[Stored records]
━━━

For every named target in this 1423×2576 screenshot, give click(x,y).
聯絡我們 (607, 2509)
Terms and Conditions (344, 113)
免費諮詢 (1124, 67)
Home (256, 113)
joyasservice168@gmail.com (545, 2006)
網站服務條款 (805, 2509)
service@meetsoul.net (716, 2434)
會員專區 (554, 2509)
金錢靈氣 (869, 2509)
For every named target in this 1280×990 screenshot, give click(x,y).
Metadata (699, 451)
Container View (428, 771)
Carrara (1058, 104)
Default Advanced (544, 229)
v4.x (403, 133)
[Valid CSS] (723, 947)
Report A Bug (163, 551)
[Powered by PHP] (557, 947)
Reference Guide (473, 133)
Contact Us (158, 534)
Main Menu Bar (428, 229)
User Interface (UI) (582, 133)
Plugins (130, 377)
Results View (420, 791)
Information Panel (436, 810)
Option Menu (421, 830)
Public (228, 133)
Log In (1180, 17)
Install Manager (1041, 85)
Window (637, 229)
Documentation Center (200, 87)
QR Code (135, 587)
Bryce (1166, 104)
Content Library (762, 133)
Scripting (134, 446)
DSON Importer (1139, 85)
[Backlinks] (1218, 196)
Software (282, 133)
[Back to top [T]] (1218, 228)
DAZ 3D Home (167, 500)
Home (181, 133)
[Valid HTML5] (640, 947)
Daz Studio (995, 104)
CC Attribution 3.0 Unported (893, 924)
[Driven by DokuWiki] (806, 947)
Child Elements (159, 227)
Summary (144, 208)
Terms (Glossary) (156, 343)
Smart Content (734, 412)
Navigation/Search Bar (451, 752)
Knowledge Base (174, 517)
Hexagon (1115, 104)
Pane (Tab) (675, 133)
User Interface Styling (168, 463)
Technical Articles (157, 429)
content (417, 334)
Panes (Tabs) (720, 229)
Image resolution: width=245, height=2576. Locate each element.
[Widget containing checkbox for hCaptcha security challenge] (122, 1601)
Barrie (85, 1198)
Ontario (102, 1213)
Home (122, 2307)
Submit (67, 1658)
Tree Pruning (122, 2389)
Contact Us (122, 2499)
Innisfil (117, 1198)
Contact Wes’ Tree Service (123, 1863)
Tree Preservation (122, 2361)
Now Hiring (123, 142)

━━━

| Work required |
Nothing should be dropped. Retype each line above as it is.

| Solution for this task |
For every named target in this 1423×2576 screenshot, give click(x,y).
聯絡我們 (607, 2509)
Terms and Conditions (344, 113)
免費諮詢 (1124, 67)
Home (256, 113)
joyasservice168@gmail.com (545, 2006)
網站服務條款 (805, 2509)
service@meetsoul.net (716, 2434)
會員專區 (554, 2509)
金錢靈氣 (869, 2509)
For every named target in this 1280×990 screenshot, give click(x,y).
Metadata (699, 451)
Container View (428, 771)
Carrara (1058, 104)
Default Advanced (544, 229)
v4.x (403, 133)
[Valid CSS] (723, 947)
Report A Bug (163, 551)
[Powered by PHP] (557, 947)
Reference Guide (473, 133)
Contact Us (158, 534)
Main Menu Bar (428, 229)
User Interface (UI) (582, 133)
Plugins (130, 377)
Results View (420, 791)
Information Panel (436, 810)
Option Menu (421, 830)
Public (228, 133)
Log In (1180, 17)
Install Manager (1041, 85)
Window (637, 229)
Documentation Center (200, 87)
QR Code (135, 587)
Bryce (1166, 104)
Content Library (762, 133)
Scripting (134, 446)
DSON Importer (1139, 85)
[Backlinks] (1218, 196)
Software (282, 133)
[Back to top [T]] (1218, 228)
DAZ 3D Home (167, 500)
Home (181, 133)
[Valid HTML5] (640, 947)
Daz Studio (995, 104)
CC Attribution 3.0 Unported (893, 924)
[Driven by DokuWiki] (806, 947)
Child Elements (159, 227)
Summary (144, 208)
Terms (Glossary) (156, 343)
Smart Content (734, 412)
Navigation/Search Bar (451, 752)
Knowledge Base (174, 517)
Hexagon (1115, 104)
Pane (Tab) (675, 133)
User Interface Styling (168, 463)
Technical Articles (157, 429)
content (417, 334)
Panes (Tabs) (720, 229)
Image resolution: width=245, height=2576. Locate each element.
[Widget containing checkbox for hCaptcha security challenge] (122, 1601)
Barrie (85, 1198)
Ontario (102, 1213)
Home (122, 2307)
Submit (67, 1658)
Tree Pruning (122, 2389)
Contact Us (122, 2499)
Innisfil (117, 1198)
Contact Wes’ Tree Service (123, 1863)
Tree Preservation (122, 2361)
Now Hiring (123, 142)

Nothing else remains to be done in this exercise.